- Born: 1946 (age 79–80) Buenos Aires, Argentina

= Claudio Di Veroli =

Argentine-Italian harpsichordist

Claudio Di Veroli (born 1946) is an Argentine-Italian harpsichordist who has written several books and papers on baroque performance practice. Born in Buenos Aires, Argentina, he was raised in an Italian family and attended Italian primary and secondary school. He studied privately in Buenos Aires under Ernesto Epstein (piano and interpretation), Erwin Leuchter (harmony) and Ljerko Spiller (chamber music), obtained a degree in mathematics from the University of Buenos Aires and a PhD in statistics from Imperial College, London, under the supervision of Prof. Sir David Cox (statistician). Living in Europe in the early 70's he studied harpsichord with Colin Tilney in London and Hubert Bédard in Paris.

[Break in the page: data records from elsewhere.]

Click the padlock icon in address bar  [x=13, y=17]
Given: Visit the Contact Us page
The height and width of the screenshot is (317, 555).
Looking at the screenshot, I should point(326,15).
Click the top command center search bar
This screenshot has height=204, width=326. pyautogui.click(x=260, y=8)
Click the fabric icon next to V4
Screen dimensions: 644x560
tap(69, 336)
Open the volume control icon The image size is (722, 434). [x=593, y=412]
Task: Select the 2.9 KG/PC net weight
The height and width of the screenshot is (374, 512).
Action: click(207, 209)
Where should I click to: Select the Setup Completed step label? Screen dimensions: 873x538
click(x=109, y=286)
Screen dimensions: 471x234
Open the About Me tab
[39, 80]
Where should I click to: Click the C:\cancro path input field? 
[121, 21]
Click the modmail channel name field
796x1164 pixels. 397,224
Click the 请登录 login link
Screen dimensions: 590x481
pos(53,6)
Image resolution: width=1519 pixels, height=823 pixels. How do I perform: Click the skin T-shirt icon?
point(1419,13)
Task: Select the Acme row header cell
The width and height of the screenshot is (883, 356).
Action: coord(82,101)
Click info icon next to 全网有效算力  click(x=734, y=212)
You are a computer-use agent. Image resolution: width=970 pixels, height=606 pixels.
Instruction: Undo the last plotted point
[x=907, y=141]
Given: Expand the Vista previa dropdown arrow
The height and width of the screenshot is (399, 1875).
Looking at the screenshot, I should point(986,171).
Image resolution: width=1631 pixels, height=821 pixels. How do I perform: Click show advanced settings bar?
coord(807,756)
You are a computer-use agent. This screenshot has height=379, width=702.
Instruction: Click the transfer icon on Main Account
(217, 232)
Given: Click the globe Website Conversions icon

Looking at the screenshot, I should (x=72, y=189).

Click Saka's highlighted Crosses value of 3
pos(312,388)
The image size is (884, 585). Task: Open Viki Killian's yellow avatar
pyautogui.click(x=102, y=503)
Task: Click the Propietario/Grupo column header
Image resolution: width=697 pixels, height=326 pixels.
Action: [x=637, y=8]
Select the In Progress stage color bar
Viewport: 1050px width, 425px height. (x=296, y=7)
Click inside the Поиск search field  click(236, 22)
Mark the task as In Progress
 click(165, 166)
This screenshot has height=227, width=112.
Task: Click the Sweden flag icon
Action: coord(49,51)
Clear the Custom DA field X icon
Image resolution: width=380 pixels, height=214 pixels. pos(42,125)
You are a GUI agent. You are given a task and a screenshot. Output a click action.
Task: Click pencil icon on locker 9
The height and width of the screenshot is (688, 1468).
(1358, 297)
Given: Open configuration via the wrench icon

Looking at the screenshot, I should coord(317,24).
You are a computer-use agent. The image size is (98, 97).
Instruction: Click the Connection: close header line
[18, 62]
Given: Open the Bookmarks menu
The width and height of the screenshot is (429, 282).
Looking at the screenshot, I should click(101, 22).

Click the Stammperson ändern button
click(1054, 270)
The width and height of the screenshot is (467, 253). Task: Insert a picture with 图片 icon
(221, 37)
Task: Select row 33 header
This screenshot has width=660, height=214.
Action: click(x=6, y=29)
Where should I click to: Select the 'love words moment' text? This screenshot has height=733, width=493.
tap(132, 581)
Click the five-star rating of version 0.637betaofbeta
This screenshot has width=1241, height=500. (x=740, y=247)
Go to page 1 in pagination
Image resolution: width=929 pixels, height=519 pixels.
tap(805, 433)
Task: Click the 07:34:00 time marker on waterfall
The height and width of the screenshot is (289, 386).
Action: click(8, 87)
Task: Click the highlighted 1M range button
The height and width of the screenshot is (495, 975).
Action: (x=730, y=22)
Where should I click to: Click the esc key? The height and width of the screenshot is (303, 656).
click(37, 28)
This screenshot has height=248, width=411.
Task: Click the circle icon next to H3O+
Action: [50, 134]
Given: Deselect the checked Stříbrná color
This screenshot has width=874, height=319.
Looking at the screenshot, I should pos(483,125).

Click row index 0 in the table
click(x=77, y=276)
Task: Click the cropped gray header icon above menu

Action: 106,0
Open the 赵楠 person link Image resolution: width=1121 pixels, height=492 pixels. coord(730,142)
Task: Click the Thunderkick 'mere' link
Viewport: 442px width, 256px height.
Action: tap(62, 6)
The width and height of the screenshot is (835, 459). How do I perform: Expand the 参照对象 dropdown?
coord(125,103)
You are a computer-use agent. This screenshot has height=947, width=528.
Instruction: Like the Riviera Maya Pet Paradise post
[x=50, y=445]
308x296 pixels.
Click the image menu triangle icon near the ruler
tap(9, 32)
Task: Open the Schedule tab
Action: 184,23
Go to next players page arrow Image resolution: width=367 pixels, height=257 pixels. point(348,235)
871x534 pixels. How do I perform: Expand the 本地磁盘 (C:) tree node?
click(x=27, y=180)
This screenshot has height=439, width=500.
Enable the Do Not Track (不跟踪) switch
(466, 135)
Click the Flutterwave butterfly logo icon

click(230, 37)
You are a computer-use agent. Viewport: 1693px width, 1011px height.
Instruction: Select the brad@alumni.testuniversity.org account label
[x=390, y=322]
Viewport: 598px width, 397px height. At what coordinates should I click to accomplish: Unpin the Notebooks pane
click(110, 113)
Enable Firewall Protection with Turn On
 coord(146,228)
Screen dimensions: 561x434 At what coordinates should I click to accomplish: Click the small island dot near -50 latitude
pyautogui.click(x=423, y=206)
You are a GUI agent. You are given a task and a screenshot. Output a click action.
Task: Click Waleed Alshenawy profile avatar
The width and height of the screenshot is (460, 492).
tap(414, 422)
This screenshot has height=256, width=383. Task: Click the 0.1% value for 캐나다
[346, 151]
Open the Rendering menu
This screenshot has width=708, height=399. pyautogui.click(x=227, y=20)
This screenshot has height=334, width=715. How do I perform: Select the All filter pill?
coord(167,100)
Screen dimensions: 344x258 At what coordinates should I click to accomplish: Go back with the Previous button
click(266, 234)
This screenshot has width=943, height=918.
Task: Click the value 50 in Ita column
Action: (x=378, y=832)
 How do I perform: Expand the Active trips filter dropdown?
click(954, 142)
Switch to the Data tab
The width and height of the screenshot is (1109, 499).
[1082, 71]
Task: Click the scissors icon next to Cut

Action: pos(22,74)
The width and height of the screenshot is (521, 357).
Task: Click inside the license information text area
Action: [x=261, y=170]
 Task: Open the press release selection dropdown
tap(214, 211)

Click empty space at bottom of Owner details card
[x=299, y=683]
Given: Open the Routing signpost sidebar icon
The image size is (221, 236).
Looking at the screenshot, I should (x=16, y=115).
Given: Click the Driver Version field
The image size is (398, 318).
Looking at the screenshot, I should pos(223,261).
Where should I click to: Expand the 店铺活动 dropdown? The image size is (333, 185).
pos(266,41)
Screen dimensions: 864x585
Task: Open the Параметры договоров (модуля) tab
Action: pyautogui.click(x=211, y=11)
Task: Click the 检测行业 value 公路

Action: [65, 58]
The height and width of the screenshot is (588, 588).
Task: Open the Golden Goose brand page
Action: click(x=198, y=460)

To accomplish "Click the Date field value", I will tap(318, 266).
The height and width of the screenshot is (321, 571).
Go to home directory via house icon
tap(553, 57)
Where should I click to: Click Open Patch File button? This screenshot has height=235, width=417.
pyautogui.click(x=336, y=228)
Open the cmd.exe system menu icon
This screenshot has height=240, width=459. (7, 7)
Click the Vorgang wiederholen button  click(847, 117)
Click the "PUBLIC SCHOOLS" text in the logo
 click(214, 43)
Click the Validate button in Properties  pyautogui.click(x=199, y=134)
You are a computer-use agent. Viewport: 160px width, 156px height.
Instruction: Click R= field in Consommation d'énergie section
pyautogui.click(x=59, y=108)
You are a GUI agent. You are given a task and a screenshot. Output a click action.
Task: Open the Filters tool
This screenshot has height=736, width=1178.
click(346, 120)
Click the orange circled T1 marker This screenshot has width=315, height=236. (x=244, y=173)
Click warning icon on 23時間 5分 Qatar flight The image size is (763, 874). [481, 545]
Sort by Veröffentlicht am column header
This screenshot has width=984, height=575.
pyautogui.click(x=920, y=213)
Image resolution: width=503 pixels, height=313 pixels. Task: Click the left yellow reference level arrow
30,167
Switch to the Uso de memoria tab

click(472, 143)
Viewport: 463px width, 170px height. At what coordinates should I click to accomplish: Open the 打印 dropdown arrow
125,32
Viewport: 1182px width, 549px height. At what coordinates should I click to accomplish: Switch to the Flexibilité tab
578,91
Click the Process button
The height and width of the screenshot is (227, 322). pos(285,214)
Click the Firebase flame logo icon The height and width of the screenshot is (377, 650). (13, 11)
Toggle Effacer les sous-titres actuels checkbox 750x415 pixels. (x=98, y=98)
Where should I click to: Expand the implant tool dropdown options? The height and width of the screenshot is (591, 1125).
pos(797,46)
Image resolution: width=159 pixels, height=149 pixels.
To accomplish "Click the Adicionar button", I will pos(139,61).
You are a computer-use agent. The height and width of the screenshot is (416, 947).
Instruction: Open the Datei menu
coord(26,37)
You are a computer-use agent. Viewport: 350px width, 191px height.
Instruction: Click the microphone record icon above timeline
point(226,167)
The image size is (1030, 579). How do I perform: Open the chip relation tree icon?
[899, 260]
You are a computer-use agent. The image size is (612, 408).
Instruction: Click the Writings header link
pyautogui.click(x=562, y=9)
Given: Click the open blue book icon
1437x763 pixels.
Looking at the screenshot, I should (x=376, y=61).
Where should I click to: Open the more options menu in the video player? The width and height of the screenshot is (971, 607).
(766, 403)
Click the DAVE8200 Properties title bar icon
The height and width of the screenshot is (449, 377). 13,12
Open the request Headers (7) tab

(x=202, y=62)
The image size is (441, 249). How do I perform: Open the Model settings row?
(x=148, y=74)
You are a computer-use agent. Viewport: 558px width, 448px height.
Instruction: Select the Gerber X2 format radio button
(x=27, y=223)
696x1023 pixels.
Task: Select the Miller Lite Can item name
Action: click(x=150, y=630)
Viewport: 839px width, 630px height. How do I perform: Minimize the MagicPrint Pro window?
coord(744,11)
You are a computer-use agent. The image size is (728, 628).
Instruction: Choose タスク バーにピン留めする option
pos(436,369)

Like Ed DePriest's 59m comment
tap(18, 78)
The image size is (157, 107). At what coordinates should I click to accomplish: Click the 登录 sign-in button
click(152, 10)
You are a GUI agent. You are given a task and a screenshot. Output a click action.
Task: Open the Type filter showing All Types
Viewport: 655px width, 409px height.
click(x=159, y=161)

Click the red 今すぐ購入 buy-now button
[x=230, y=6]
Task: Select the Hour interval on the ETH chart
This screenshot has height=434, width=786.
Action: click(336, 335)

He then returned to Buenos Aires, where he pioneered the performance of Baroque music based on ancient practices. He was Professor of Harpsichord and examiner of the Organ course at the Conservatorio Nacional in Buenos Aires. As a soloist he has performed extensively in concert halls, churches and television, both solo and with ensembles. After a harpsichord recital a reviewer observed that he "did not miss any detail in order to complete the historical legitimacy of his performance, and also produced a logical, live expressivness". After another concert the same reviewer noted his "virtuosity in the formidable 'Cadenza' of the Fifth Brandenburg Concerto", a performance which was the world's first contemporary one with Baroque fingerings.

He moved to Ireland in 2001 and to Italy in 2014; in both countries he has offered recitals and masterclasses on the interpretation of Baroque keyboard music.

Di Veroli is the author of several books and papers. Favourable reviews have appeared in Stimulus, Early Music America and the British Clavichord Society Newsletter.

==Major works==
- Unequal Temperaments and their Role in the Performance of Early Music (1978).
- Baroque Keyboard Fingering: a Method (2008, 2024).
- Unequal Temperaments: Theory, History and Practice (2009, 2021).
- Playing the Baroque Harpsichord: essays on the instrument, interpretation and performance, with relevant topics for the clavichord and organ (2010, 2022).
- Baroque Keyboard Masterpieces Fingered with Baroque Technique (2011, 2020).
- J.S. Bach's Six Keyboard Partitas with Baroque Fingerings and a Performance Guide (2015).
- Baroque Keyboard Ornamentation: the Interpretation of Baroque Ornaments and Embellishments (2025).